= Beginning of Section =
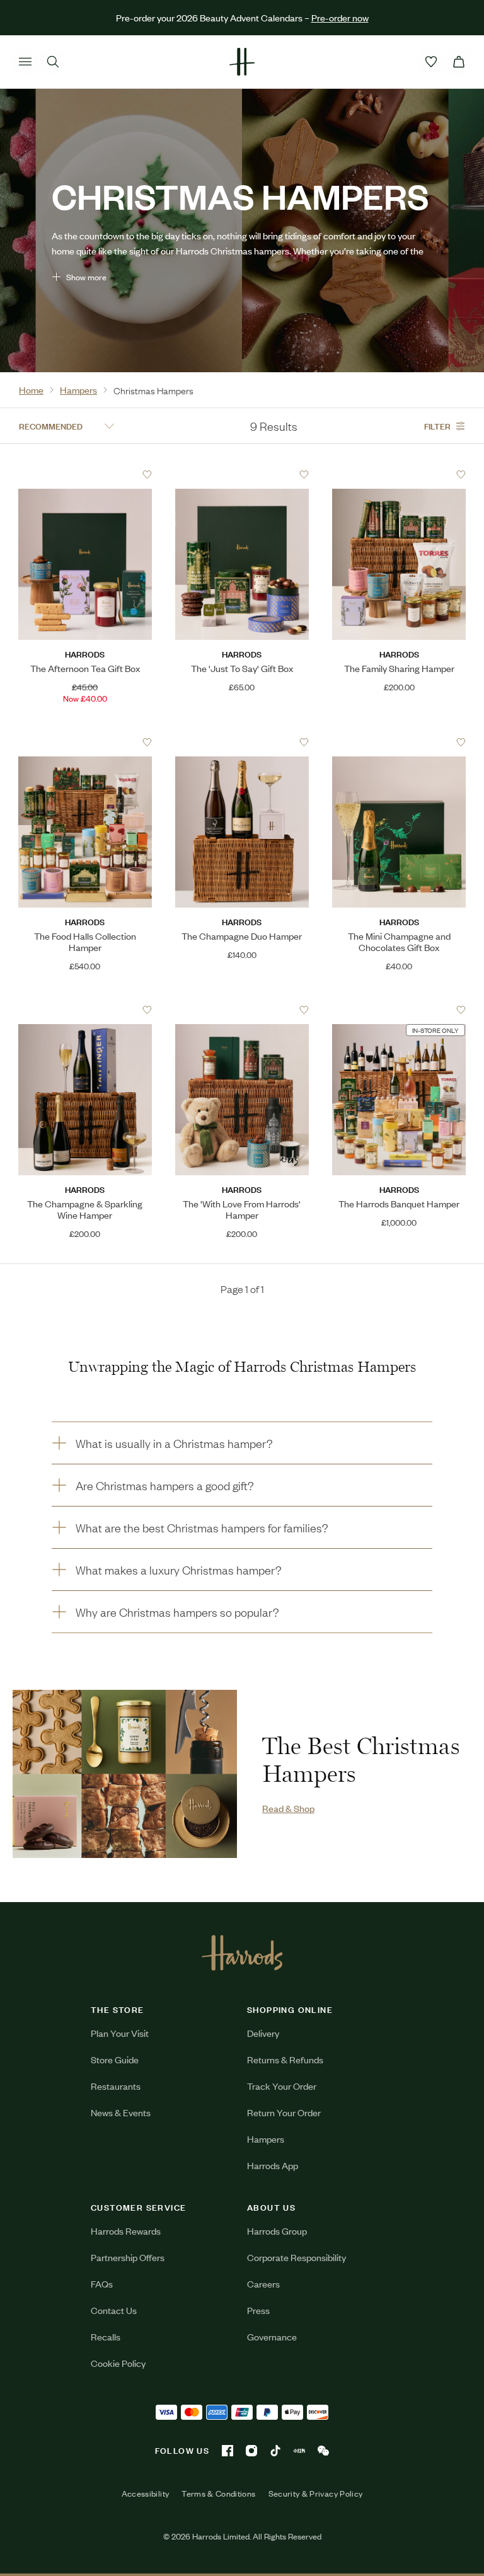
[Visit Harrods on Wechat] (323, 2450)
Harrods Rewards (126, 2230)
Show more (86, 277)
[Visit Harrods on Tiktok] (275, 2450)
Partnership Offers (127, 2257)
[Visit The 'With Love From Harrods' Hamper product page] (242, 1009)
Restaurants (116, 2085)
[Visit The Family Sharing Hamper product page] (399, 474)
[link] (125, 1774)
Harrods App (272, 2165)
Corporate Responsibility (296, 2257)
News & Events (121, 2112)
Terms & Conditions (218, 2493)
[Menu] (25, 62)
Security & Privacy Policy (315, 2493)
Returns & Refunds (285, 2059)
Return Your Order (284, 2112)
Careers (263, 2283)
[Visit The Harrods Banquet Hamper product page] (399, 1009)
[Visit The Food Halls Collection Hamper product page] (85, 742)
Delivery (263, 2032)
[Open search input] (53, 62)
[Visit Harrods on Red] (299, 2450)
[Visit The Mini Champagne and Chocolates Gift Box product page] (399, 742)
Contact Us (114, 2310)
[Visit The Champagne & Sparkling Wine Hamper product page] (85, 1009)
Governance (272, 2336)
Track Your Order (281, 2085)
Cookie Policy (118, 2362)
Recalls (105, 2336)
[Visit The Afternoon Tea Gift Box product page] (85, 474)
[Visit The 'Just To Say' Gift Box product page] (242, 474)
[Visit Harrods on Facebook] (227, 2450)
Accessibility (146, 2493)
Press (258, 2310)
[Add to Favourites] (147, 474)
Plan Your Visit (120, 2032)
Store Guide (115, 2059)
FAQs (102, 2283)
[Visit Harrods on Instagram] (251, 2450)
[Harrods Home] (242, 62)
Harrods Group (277, 2230)
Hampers (265, 2138)
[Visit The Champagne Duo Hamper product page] (242, 742)
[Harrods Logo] (242, 1952)
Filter (437, 425)
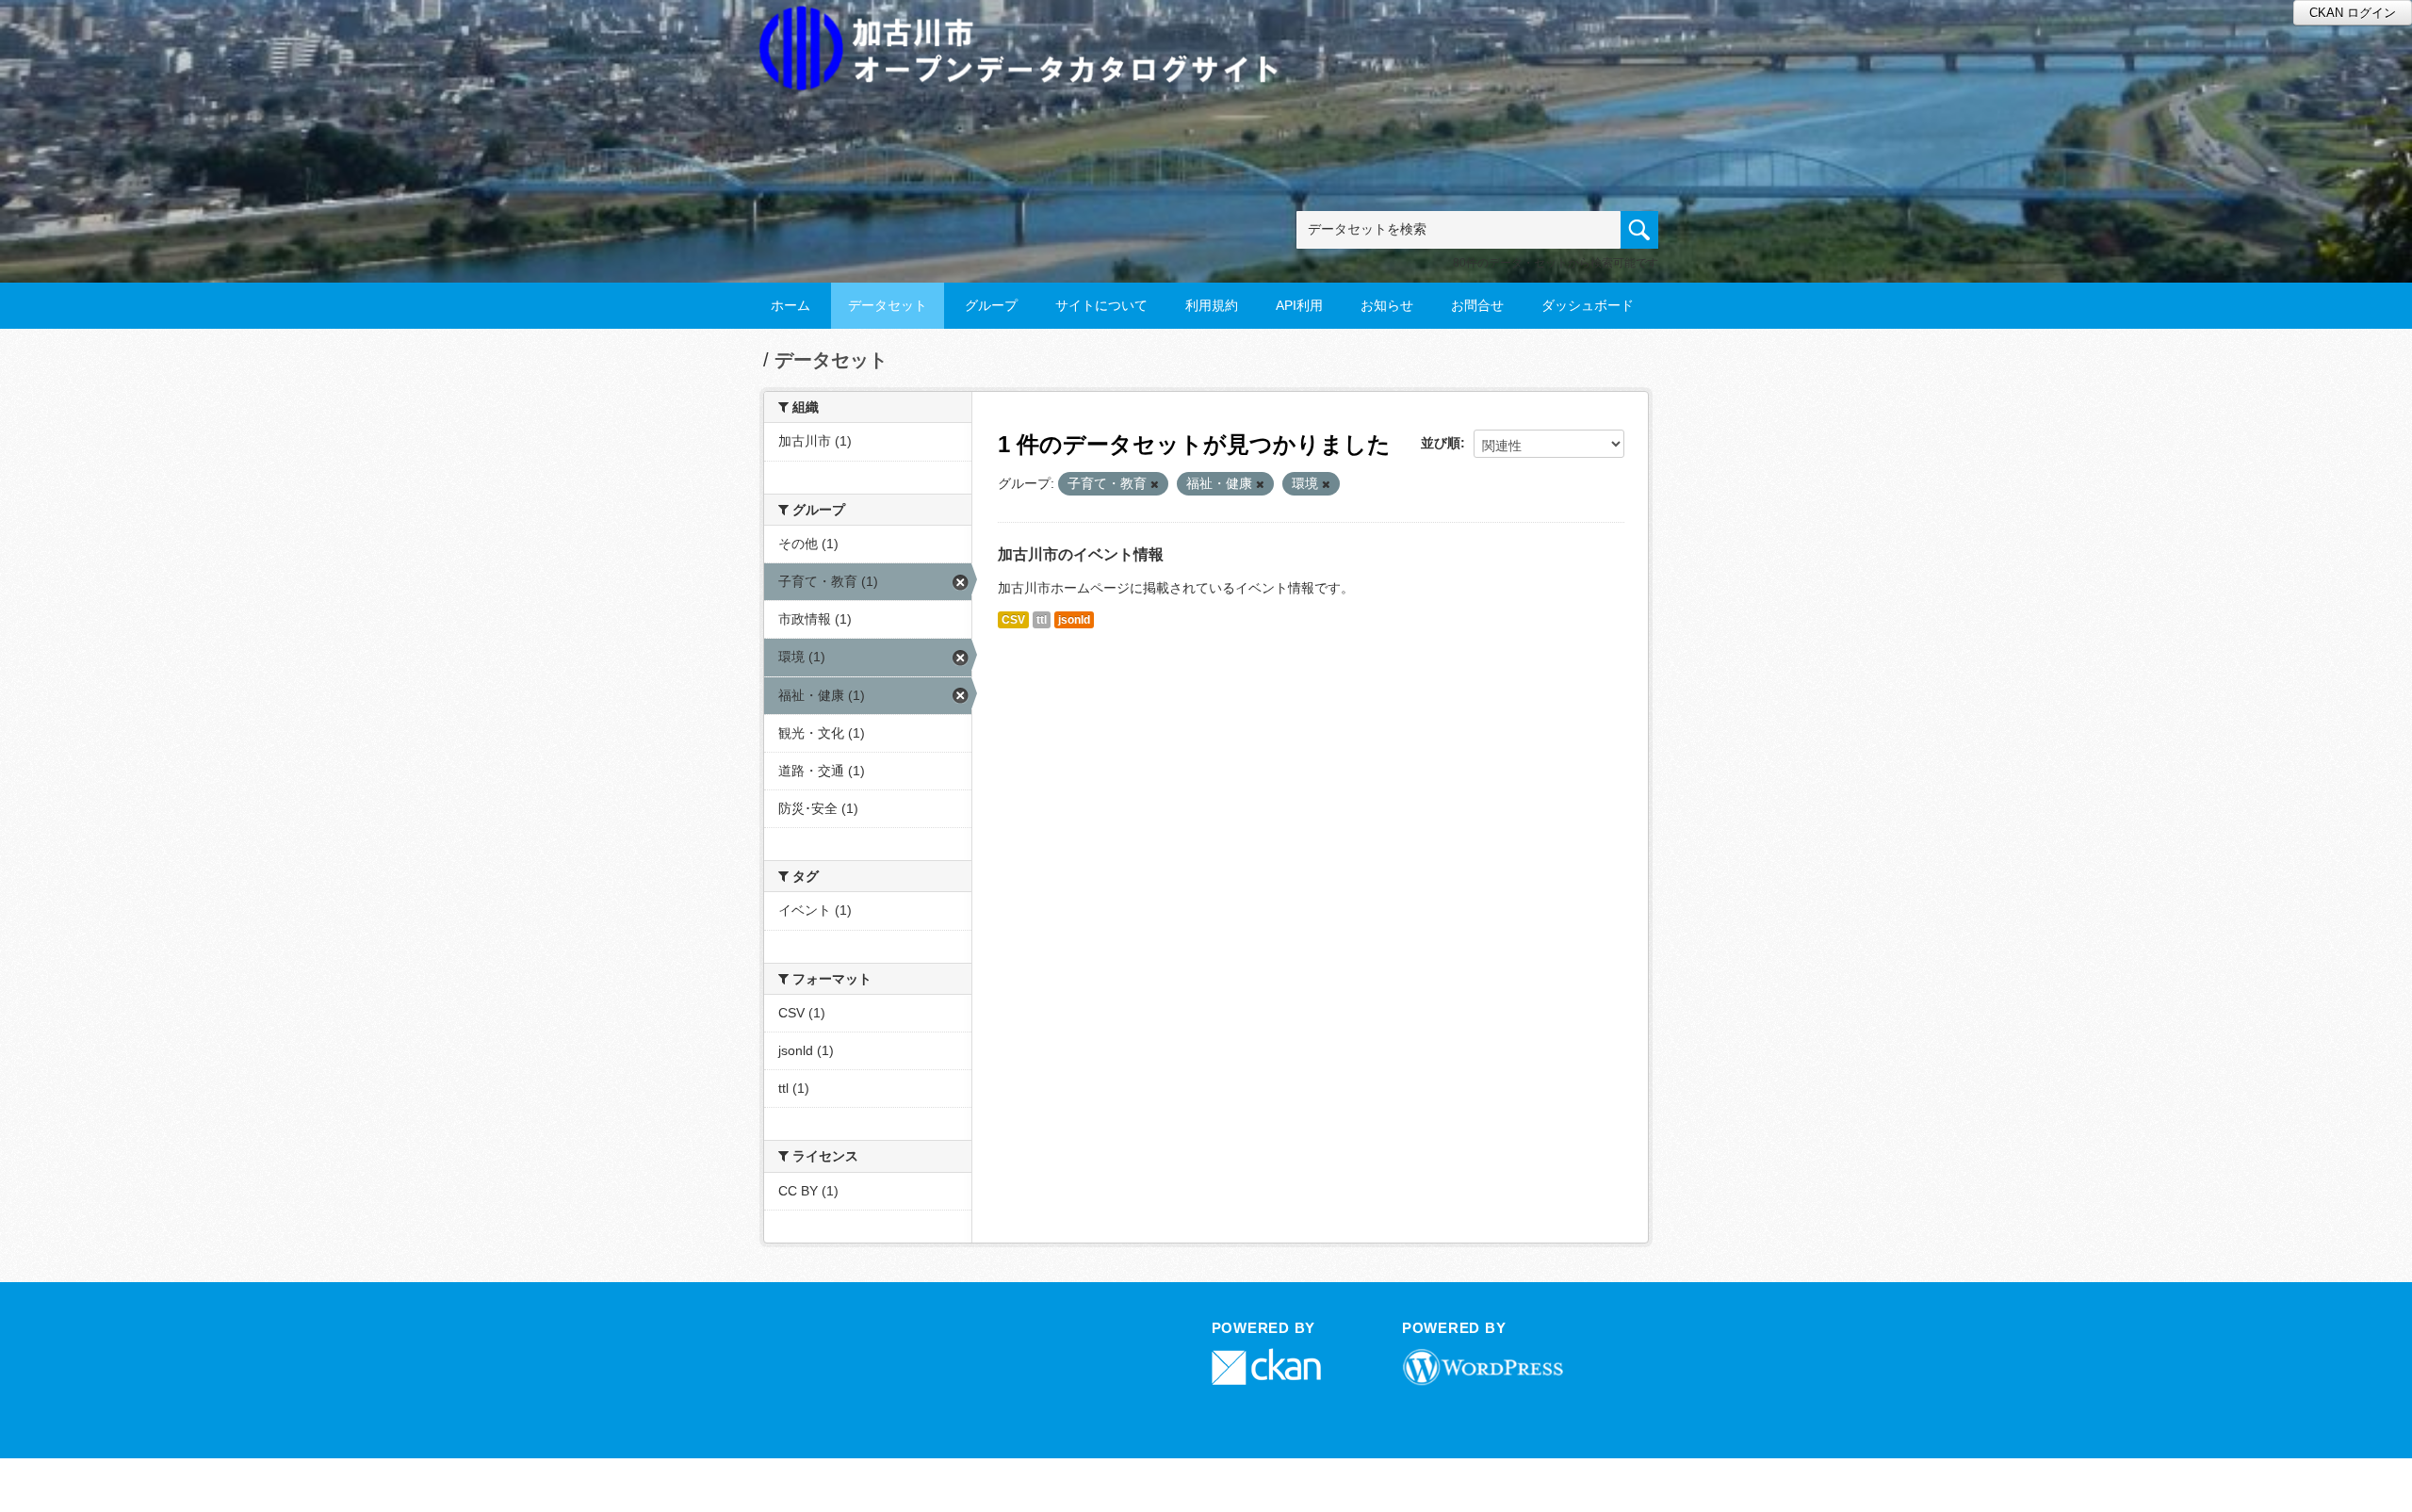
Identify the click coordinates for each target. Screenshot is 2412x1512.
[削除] (1154, 484)
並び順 (1440, 442)
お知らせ (1387, 305)
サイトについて (1101, 305)
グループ (991, 305)
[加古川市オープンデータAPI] (1029, 25)
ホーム (790, 305)
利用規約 (1211, 305)
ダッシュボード (1587, 305)
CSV (1013, 619)
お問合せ (1477, 305)
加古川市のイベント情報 (1081, 554)
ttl (1041, 619)
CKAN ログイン (2352, 13)
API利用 (1299, 305)
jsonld (1074, 619)
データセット (887, 305)
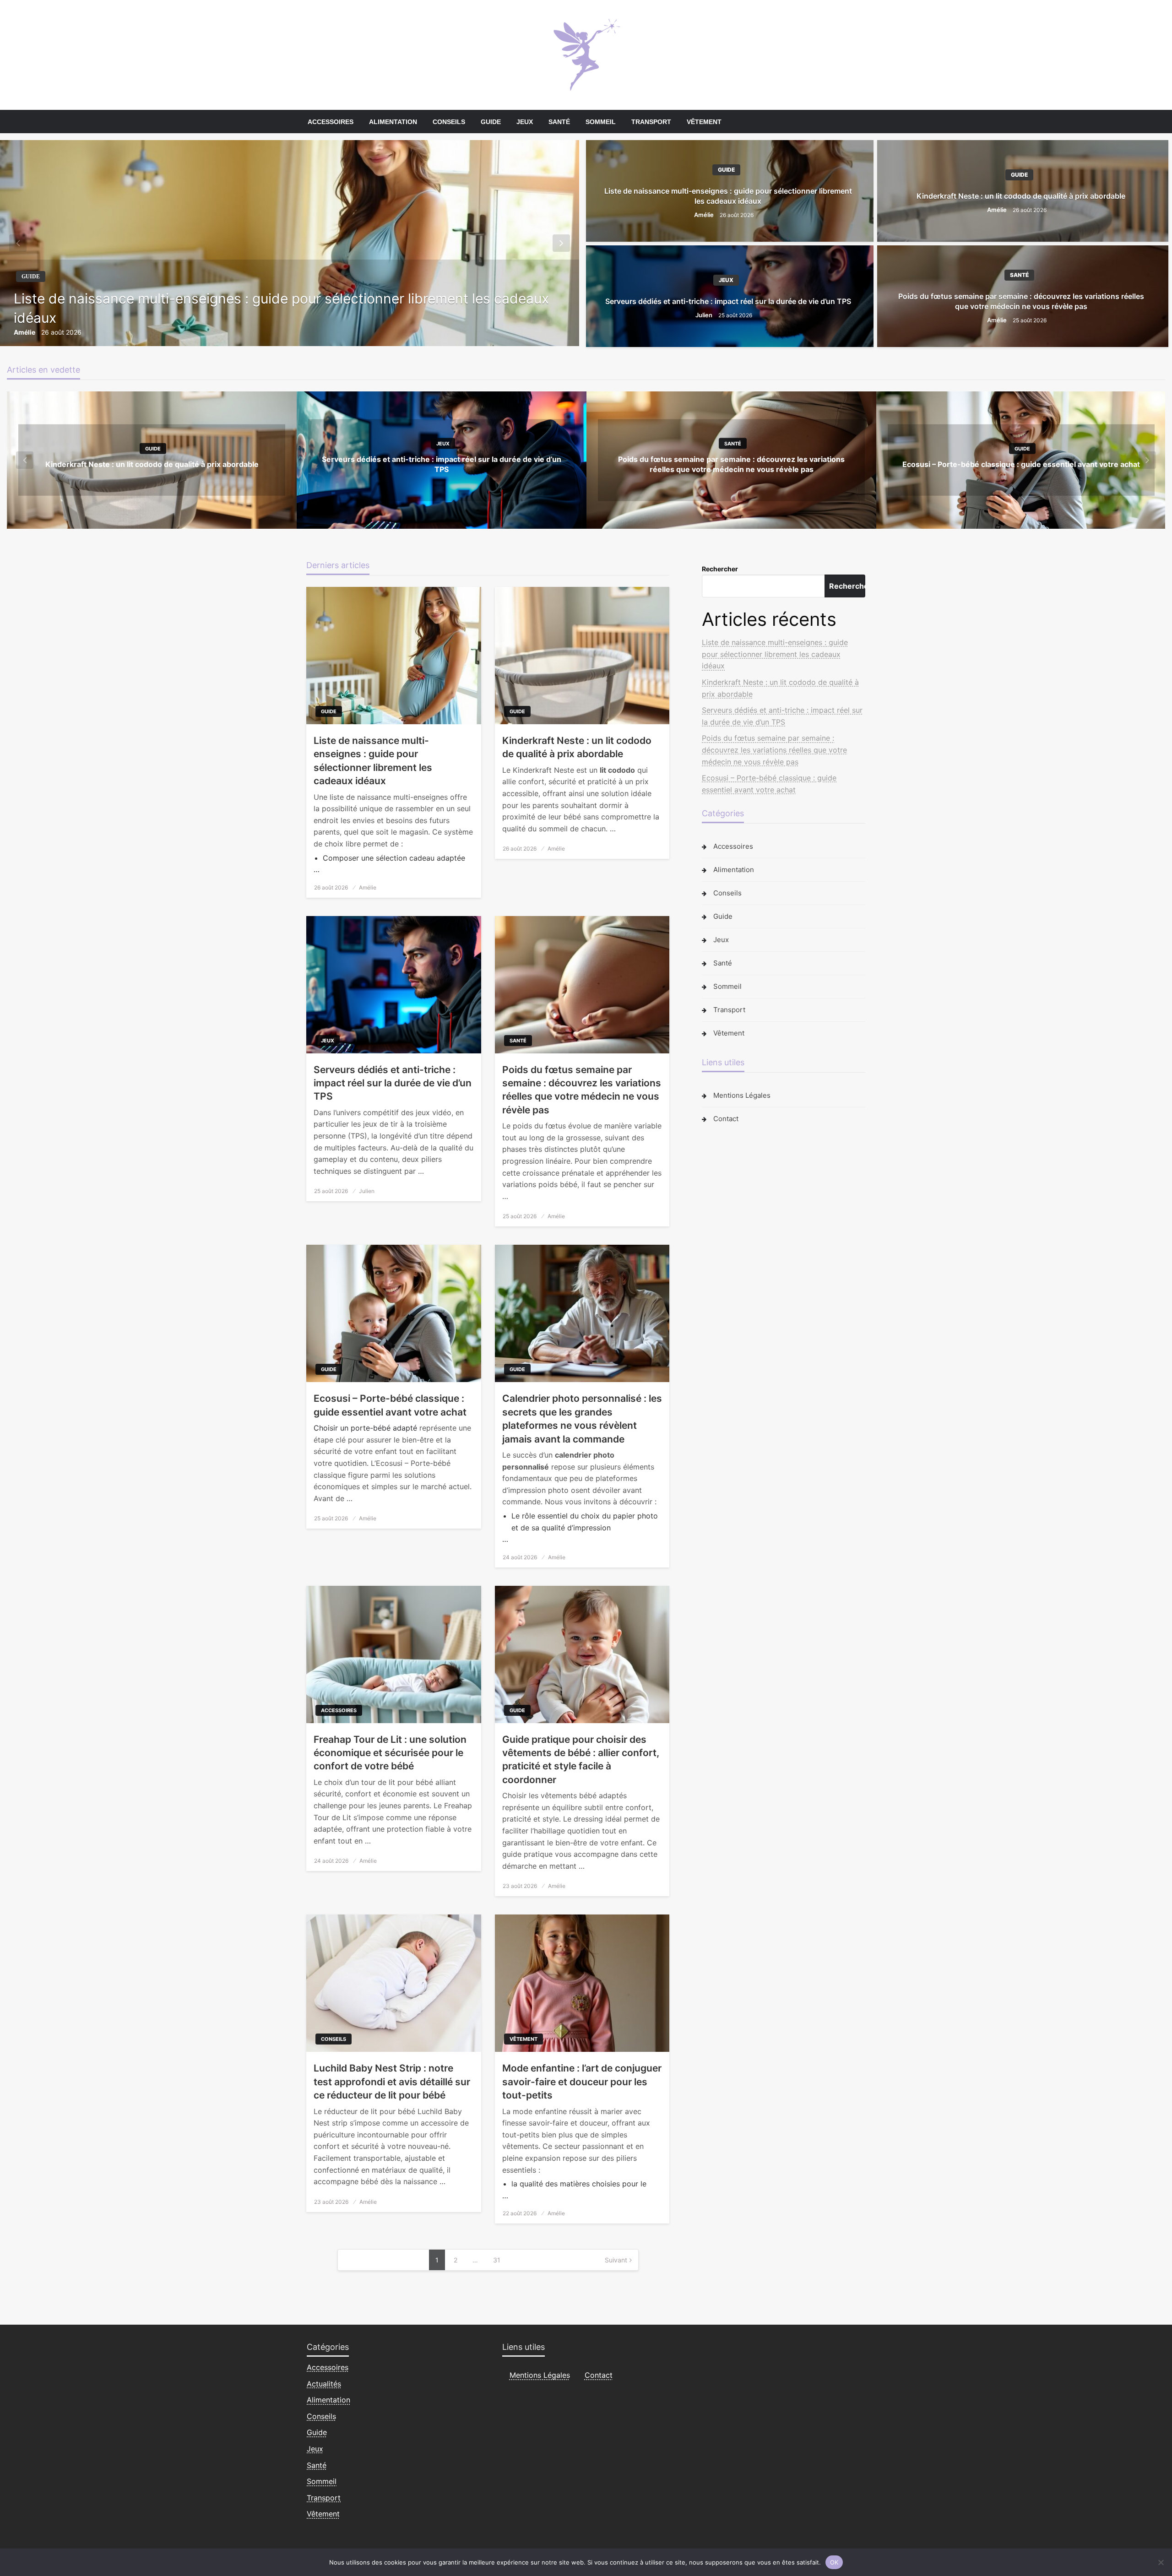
= End of Section =
Work order -> Retype all of the data above word for word, excluding the pictures.

Worked solution ->
[Visit Harrods on Wechat] (323, 2450)
Harrods Rewards (126, 2230)
Show more (86, 277)
[Visit Harrods on Tiktok] (275, 2450)
Partnership Offers (127, 2257)
[Visit The 'With Love From Harrods' Hamper product page] (242, 1009)
Restaurants (116, 2085)
[Visit The Family Sharing Hamper product page] (399, 474)
[link] (125, 1774)
Harrods App (272, 2165)
Corporate Responsibility (296, 2257)
News & Events (121, 2112)
Terms & Conditions (218, 2493)
[Menu] (25, 62)
Security & Privacy Policy (315, 2493)
Returns & Refunds (285, 2059)
Return Your Order (284, 2112)
Careers (263, 2283)
[Visit The Harrods Banquet Hamper product page] (399, 1009)
[Visit The Food Halls Collection Hamper product page] (85, 742)
Delivery (263, 2032)
[Open search input] (53, 62)
[Visit Harrods on Red] (299, 2450)
[Visit The Mini Champagne and Chocolates Gift Box product page] (399, 742)
Contact Us (114, 2310)
[Visit The Champagne & Sparkling Wine Hamper product page] (85, 1009)
Governance (272, 2336)
Track Your Order (281, 2085)
Cookie Policy (118, 2362)
Recalls (105, 2336)
[Visit The Afternoon Tea Gift Box product page] (85, 474)
[Visit The 'Just To Say' Gift Box product page] (242, 474)
[Visit Harrods on Facebook] (227, 2450)
Accessibility (146, 2493)
Press (258, 2310)
[Add to Favourites] (147, 474)
Plan Your Visit (120, 2032)
Store Guide (115, 2059)
FAQs (102, 2283)
[Visit Harrods on Instagram] (251, 2450)
[Harrods Home] (242, 62)
Harrods Group (277, 2230)
Hampers (265, 2138)
[Visit The Champagne Duo Hamper product page] (242, 742)
[Harrods Logo] (242, 1952)
Filter (437, 425)
Identify the click coordinates for each target. Screenshot is 2412x1512.
[削除] (1154, 484)
並び順 (1440, 442)
お知らせ (1387, 305)
サイトについて (1101, 305)
グループ (991, 305)
[加古川市オープンデータAPI] (1029, 25)
ホーム (790, 305)
利用規約 (1211, 305)
ダッシュボード (1587, 305)
CSV (1013, 619)
お問合せ (1477, 305)
加古川市のイベント情報 (1081, 554)
ttl (1041, 619)
CKAN ログイン (2352, 13)
API利用 (1299, 305)
jsonld (1074, 619)
データセット (887, 305)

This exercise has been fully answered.